In present technology, a typical pin grid array for a complex semiconductor chip may include for example 296 pins, many of which are connected by a trace to a bond finger, each such bond finger being connectable to a pad on the chip by means of a wire bond.
The traces may be on different levels and may be appropriately connected by vias so that proper connection between a pin and a bond pad is achieved in a relatively compact package.
As is well known, it is important to electrically characterize the pin grid array itself, without the die in place. In furtherance thereof, a number of parameters of the pin grid array, such as input/output resistance, inductance, and capacitance, and power/ground, resistance, and capacitance must be measured.
A general description of such characterization is provided in the document "JEDEC STANDARD PROPOSAL LCZ MEASUREMENT METHOD", dated May 17, 1995, pages 1-20.
Typically, the electrical characterization of a pin grid array has been undertaken by first cutting off all the pins of the array, leaving the base of each pin exposed and substantially flush with the surface of the package material.
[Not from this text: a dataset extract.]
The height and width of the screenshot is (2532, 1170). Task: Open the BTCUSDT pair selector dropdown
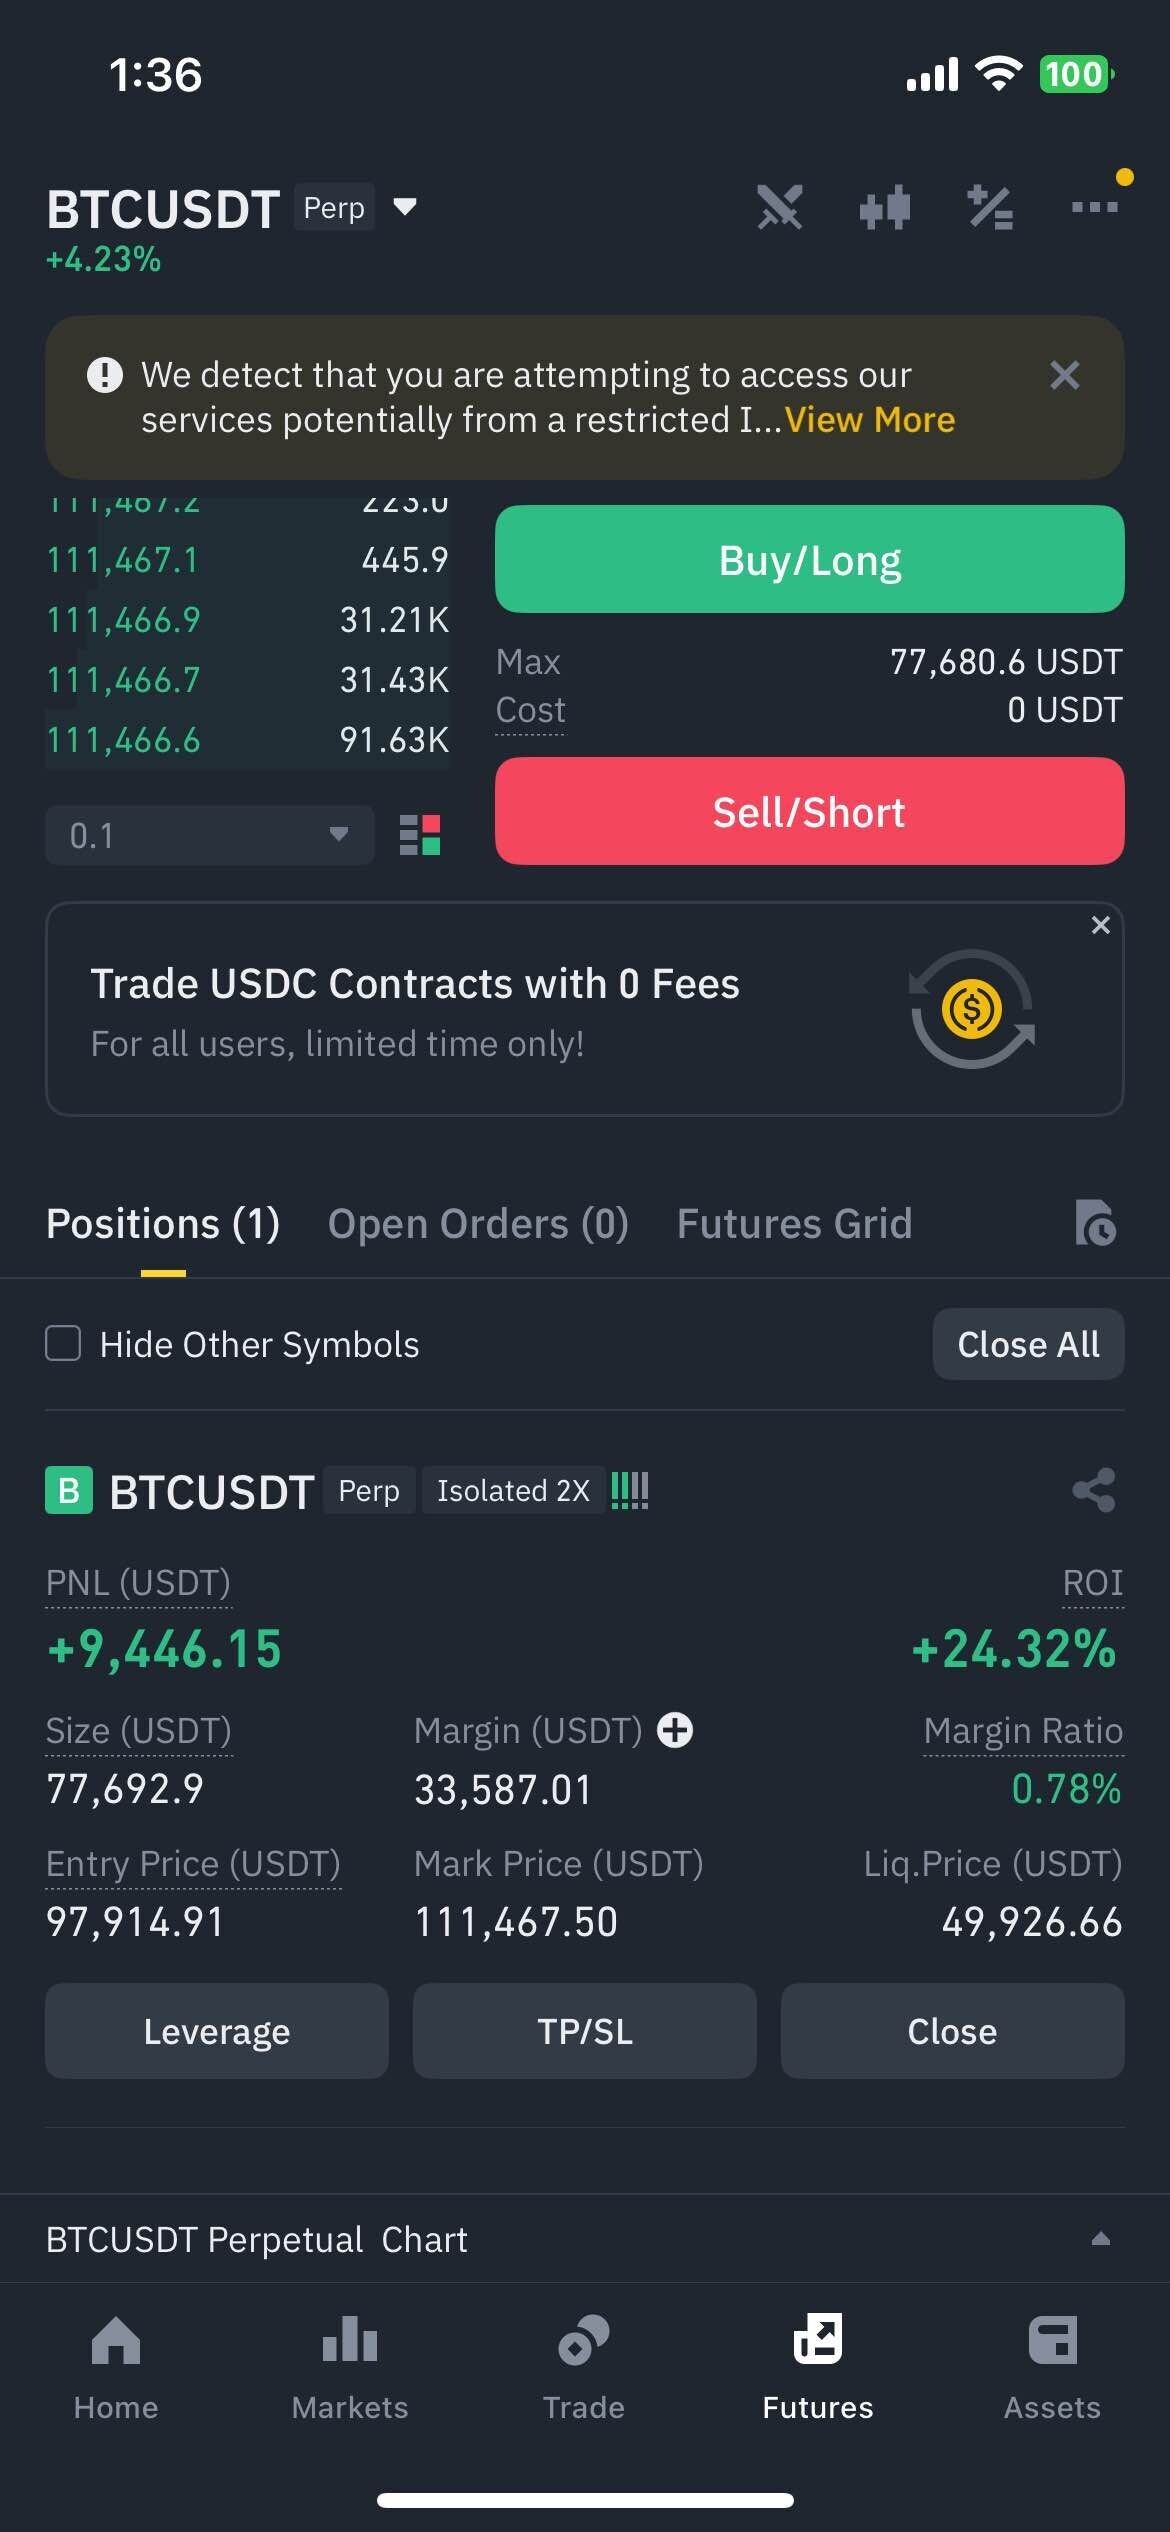coord(405,207)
Next, a body of solder is applied to all the exposed bases of the pins to short them together. Then, a small area of solder is melted and a vacuum gun is applied to draw some solder away so that a single pin base is exposed and no longer shorted to all the other pin bases. Electrical probes are then applied to the solder and exposed pin base respectively and electrical characterization tests are undertaken.
Then, in order to gain further characterization information of the pin grid array, the exposed pin base is again covered with solder to short it to all the other pin bases, and another area of the solder is melted and vacuumed away to provide that another pin base is exposed and not shorted to the other pin bases. The newly exposed pin base and solder are then probed and electrical tests are undertaken to gain further characterization information of the pin grid array.
This format is repeated in a wide variety of configurations in furtherance of achieving full pin grid array characterization.
In view of the large number of pin combinations that must be probed and tested in various ways to achieve complete device characterization, it is typical that for an array of this size, complete characterization may take, for example, one man-month to achieve.
In addition, using solder and a vacuum gun to achieve isolation of a pin base (or pin bases) is obviously unwieldy and also dangerous due to the heat involved in melting the solder and the fumes given off thereby.